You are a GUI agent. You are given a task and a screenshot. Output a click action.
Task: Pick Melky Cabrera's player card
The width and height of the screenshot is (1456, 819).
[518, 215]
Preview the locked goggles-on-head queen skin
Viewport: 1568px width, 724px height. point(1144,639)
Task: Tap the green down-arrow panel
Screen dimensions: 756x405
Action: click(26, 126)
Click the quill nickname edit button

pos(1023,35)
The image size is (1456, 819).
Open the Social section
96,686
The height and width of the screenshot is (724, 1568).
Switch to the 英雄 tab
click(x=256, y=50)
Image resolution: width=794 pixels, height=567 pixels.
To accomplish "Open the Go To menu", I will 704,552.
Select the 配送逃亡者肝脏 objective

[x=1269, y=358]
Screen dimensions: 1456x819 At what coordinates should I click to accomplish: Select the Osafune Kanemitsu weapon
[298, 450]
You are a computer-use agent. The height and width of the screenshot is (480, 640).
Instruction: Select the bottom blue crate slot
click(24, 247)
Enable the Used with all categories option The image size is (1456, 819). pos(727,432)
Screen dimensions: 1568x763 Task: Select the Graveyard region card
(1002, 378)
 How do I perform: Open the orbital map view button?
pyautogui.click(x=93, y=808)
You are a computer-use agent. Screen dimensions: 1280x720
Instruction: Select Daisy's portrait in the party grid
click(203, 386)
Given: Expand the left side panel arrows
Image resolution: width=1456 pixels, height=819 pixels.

| Job |
Could you reproduce all of the rows above word for word, keeping each line as it appears?

| The response |
You are a GUI agent. You are given a task and a screenshot. Output a click action.
Task: Pick Melky Cabrera's player card
The width and height of the screenshot is (1456, 819).
[518, 215]
Preview the locked goggles-on-head queen skin
Viewport: 1568px width, 724px height. point(1144,639)
Task: Tap the green down-arrow panel
Screen dimensions: 756x405
Action: click(26, 126)
Click the quill nickname edit button

pos(1023,35)
The image size is (1456, 819).
Open the Social section
96,686
The height and width of the screenshot is (724, 1568).
Switch to the 英雄 tab
click(x=256, y=50)
Image resolution: width=794 pixels, height=567 pixels.
To accomplish "Open the Go To menu", I will 704,552.
Select the 配送逃亡者肝脏 objective

[x=1269, y=358]
Screen dimensions: 1456x819 At what coordinates should I click to accomplish: Select the Osafune Kanemitsu weapon
[298, 450]
You are a computer-use agent. The height and width of the screenshot is (480, 640).
Instruction: Select the bottom blue crate slot
click(24, 247)
Enable the Used with all categories option The image size is (1456, 819). pos(727,432)
Screen dimensions: 1568x763 Task: Select the Graveyard region card
(1002, 378)
 How do I perform: Open the orbital map view button?
pyautogui.click(x=93, y=808)
You are a computer-use agent. Screen dimensions: 1280x720
Instruction: Select Daisy's portrait in the party grid
click(203, 386)
Given: Expand the left side panel arrows
Image resolution: width=1456 pixels, height=819 pixels.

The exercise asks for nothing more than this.